L'Espagne, malgré son éloignement et son ignorance des problèmes auxquels sont confrontés les deux pays, a été impliquée l'année dernière dans l'affaire Brahim Ghali, un dirigeant du Front Polisario qui est entré en Espagne avec un passeport diplomatique algérien sous la fausse identité de Benbettouch, alors qu'il possédait une carte d'identité espagnole. Cette affaire a provoqué l'une des crises les plus graves entre l'Espagne et le Maroc, et ses conséquences sont toujours d'actualité.

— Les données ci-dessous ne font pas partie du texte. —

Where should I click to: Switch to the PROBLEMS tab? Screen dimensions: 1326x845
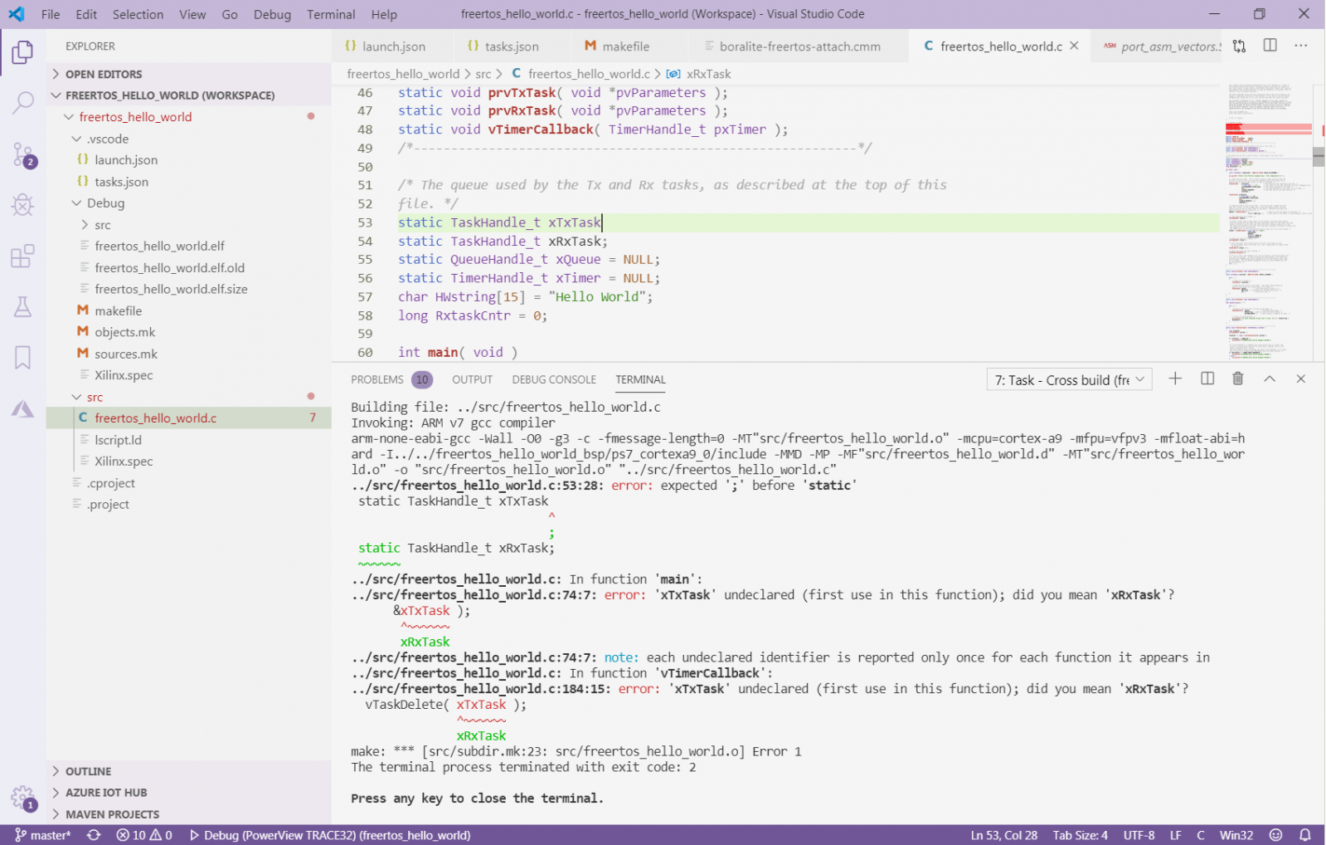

Cette année, en 2022, l'Espagne est toujours présente dans cette situation tendue créée par l'Algérie contre le Maroc. Elle est présente malgré tout dans un article publié par l'organe officiel de l'Axe algérien "Djeich" (Armée) dans son premier numéro de janvier. L'article est intitulé "L'amère vérité historique" et fait référence à Ceuta, Melilla et les îles adjacentes de la Méditerranée, accusant la monarchie marocaine de les avoir abandonnées à l'Espagne. Il ajoute également comme cas nouveau et inhabituel les îles Canaries, que le Maroc n'a jamais revendiquées et ne revendique jamais.

L'article affirme que des "faits historiques amers" confirment la contradiction dans laquelle vit "le régime marocain du Makhzen" qui, expansionniste d'un côté, accepte en même temps que ses territoires et ses villes continuent d'être occupés par l'Espagne.
  
Le roi du Maroc, poursuit les médias militaires officiels, "l'émir des croyants" suit la même politique que celle de ses ancêtres qui ont trahi leur peuple et se sont alliés au colonialisme. Ils ont donné des îles et des villes en cadeau à l'Espagne et au Portugal". Il cite Ceuta et Melilla - notant que la première a été occupée par le Portugal en 1415 et la seconde par les Espagnols en 1497 - des îles de la Méditerranée situées à quelques kilomètres de la côte marocaine, près de Cabo de Agua.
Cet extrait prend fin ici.